TASK GOAL. Only the lines with the string "computer" are needed; return each of them from the entries below.

RECORD EXTRACTS.
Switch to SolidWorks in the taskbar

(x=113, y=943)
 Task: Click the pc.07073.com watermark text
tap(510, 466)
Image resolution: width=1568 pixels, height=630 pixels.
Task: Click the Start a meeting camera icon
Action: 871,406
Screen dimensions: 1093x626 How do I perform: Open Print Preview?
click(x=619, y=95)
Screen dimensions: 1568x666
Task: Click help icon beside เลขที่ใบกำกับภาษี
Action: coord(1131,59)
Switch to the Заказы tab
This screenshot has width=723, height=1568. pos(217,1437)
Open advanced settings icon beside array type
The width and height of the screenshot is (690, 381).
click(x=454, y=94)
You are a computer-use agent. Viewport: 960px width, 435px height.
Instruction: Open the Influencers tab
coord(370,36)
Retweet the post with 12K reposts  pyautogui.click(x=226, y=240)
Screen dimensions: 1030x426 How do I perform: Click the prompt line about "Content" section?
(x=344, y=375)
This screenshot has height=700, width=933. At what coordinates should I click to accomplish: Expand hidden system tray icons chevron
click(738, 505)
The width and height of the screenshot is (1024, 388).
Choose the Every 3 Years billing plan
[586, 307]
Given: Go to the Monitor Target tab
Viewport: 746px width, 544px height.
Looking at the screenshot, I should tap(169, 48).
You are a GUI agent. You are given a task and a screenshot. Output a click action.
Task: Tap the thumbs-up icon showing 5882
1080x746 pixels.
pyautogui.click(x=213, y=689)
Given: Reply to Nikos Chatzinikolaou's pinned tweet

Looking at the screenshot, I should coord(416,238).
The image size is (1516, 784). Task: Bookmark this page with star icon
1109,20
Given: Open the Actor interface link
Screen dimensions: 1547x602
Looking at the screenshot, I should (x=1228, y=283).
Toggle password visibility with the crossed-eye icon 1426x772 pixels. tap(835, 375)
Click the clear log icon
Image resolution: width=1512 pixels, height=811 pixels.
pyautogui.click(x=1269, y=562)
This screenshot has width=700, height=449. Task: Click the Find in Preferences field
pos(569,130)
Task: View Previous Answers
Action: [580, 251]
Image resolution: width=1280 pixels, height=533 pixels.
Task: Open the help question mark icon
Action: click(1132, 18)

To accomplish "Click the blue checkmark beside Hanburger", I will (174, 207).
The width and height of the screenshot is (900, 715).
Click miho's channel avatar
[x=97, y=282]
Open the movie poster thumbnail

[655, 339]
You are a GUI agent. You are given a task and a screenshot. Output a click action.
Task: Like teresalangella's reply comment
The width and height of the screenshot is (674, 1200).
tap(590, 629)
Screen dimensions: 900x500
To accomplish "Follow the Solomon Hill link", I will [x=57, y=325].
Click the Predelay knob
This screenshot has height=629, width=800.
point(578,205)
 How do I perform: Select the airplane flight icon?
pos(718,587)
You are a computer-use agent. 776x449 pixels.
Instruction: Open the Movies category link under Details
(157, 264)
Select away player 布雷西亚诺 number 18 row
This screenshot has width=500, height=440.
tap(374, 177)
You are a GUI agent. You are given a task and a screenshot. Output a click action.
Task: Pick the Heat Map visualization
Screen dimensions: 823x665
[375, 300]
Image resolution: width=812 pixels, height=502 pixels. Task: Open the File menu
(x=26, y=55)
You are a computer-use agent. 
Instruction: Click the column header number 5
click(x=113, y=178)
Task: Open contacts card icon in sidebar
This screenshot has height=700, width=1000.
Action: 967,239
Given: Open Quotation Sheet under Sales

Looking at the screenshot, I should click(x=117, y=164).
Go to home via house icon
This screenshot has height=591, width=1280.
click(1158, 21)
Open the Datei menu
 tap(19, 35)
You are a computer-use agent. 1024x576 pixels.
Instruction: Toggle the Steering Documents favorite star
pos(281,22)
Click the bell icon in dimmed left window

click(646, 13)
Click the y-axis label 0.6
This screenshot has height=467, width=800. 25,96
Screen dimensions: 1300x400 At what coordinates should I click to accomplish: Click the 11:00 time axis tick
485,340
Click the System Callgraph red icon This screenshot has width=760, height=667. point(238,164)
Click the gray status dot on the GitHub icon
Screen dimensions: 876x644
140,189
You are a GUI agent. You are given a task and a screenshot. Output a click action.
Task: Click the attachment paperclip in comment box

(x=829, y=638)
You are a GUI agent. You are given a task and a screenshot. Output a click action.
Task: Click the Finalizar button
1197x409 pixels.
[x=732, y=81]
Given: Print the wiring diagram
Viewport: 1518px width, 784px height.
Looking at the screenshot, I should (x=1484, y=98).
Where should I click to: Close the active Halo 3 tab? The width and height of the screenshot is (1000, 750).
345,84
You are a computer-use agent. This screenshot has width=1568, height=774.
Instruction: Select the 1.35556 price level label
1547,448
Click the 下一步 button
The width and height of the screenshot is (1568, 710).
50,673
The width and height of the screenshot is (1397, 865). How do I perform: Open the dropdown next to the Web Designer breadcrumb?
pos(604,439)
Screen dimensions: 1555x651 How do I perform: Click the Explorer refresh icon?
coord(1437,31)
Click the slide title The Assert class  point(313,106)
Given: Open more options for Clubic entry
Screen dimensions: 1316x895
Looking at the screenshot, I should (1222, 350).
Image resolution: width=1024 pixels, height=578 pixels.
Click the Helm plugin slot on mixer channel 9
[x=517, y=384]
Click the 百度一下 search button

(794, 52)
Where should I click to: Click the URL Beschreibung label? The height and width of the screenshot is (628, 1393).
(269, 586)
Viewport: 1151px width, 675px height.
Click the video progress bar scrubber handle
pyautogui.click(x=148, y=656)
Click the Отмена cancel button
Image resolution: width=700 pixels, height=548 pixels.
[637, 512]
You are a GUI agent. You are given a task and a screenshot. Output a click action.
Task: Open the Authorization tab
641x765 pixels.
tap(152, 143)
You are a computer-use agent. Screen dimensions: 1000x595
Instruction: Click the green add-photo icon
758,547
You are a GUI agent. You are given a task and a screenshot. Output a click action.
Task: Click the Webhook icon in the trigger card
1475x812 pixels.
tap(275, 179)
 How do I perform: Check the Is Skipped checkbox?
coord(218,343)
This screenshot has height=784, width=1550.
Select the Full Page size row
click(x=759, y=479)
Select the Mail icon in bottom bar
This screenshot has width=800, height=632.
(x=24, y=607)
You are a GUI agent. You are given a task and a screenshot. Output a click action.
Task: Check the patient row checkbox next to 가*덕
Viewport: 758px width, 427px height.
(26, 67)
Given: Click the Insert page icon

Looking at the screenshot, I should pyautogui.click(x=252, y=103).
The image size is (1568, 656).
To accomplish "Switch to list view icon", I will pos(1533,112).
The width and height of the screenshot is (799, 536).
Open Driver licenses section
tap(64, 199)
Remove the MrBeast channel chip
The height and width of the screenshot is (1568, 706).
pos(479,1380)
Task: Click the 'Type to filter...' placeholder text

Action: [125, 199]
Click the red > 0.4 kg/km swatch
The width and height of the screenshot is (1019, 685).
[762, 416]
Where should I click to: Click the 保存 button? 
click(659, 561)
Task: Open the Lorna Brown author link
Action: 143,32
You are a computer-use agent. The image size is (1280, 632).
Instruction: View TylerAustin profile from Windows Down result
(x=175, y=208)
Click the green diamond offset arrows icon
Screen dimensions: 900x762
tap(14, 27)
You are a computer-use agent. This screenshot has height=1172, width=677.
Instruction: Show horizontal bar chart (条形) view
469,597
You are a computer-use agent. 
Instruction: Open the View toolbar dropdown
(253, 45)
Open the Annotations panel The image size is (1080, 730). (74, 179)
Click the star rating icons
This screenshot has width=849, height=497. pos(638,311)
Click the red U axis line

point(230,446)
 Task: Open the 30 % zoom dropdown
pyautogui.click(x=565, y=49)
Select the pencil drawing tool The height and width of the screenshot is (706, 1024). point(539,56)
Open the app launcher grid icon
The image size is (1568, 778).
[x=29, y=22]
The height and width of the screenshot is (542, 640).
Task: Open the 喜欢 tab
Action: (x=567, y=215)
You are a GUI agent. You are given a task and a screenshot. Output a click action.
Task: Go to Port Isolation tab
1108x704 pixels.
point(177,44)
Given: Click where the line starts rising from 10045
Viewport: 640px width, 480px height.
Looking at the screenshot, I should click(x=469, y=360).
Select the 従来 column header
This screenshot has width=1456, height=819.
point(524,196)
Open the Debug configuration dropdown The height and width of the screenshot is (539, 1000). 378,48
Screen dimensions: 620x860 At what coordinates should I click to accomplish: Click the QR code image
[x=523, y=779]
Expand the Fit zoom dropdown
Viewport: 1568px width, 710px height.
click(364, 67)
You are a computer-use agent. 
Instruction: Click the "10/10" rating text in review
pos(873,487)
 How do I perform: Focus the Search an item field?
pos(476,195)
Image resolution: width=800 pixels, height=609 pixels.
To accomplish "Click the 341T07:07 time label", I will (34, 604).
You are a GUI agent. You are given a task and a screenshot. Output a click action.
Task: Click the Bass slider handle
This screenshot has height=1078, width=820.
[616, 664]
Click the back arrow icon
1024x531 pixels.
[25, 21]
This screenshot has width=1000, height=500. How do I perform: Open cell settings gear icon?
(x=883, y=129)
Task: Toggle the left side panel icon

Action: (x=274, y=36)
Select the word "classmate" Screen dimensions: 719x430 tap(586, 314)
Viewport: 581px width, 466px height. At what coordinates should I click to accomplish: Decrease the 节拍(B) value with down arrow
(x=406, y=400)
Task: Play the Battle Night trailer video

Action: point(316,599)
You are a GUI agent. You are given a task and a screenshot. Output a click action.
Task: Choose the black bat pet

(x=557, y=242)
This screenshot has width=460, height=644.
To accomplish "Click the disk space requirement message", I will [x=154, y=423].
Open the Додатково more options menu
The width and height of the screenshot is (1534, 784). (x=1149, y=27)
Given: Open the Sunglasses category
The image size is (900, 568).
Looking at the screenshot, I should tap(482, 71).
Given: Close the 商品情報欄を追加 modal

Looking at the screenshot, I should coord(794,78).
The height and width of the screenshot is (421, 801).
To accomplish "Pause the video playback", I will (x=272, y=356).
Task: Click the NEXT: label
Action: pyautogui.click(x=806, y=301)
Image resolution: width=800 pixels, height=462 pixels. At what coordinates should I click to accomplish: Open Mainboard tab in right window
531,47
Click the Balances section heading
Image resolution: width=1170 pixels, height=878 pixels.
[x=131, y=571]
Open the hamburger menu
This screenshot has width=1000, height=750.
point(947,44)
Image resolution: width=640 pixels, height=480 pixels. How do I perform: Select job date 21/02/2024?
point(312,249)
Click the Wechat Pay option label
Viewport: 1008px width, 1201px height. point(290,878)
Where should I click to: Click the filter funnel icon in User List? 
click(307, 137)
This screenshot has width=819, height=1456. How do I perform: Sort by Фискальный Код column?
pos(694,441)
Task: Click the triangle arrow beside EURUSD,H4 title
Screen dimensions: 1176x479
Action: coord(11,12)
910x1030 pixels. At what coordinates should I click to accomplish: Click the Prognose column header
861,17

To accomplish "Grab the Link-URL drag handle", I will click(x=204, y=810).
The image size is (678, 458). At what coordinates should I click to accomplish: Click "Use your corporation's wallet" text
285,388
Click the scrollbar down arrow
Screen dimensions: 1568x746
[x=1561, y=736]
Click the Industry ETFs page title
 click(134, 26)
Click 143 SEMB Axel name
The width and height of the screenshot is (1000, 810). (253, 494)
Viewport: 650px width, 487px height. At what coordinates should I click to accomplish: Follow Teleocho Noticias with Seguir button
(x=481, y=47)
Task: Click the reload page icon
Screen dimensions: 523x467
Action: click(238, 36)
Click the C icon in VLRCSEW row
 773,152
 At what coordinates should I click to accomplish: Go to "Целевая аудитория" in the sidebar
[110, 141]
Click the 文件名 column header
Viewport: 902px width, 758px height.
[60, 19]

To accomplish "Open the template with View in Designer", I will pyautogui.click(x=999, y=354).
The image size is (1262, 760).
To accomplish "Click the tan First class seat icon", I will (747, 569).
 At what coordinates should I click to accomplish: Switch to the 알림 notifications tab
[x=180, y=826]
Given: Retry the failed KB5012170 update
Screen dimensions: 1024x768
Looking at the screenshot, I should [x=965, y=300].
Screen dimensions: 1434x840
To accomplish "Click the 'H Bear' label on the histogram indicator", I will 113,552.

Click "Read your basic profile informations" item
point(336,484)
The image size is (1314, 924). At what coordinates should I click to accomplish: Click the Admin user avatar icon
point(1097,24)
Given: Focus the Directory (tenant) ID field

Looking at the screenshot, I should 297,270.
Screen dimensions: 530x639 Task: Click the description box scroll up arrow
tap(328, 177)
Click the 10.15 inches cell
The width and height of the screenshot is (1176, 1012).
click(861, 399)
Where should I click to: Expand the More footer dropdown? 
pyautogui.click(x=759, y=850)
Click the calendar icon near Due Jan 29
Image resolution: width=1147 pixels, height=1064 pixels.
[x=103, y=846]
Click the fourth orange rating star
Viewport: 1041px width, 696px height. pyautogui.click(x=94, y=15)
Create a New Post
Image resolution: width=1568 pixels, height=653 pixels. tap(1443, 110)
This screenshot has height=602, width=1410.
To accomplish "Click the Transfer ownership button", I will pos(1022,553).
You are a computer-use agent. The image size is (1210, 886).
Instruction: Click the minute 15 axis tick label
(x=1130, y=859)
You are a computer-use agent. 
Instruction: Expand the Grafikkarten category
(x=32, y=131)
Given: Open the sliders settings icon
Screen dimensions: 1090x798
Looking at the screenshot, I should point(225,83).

EXERCISE ANSWER.
You are a computer-use agent. Viewport: 960px width, 435px height.
You are a computer-use agent. 776x449 pixels.
You are a computer-use agent. 
You are a computer-use agent. 1024x576 pixels.
You are a computer-use agent. This screenshot has width=1568, height=774.
You are a computer-use agent. Screen dimensions: 1000x595
You are a computer-use agent. The image size is (1280, 632).
You are a computer-use agent. This screenshot has height=1172, width=677.
You are a computer-use agent. 
You are a computer-use agent. 
You are a computer-use agent. The image size is (1210, 886).
You are a computer-use agent. 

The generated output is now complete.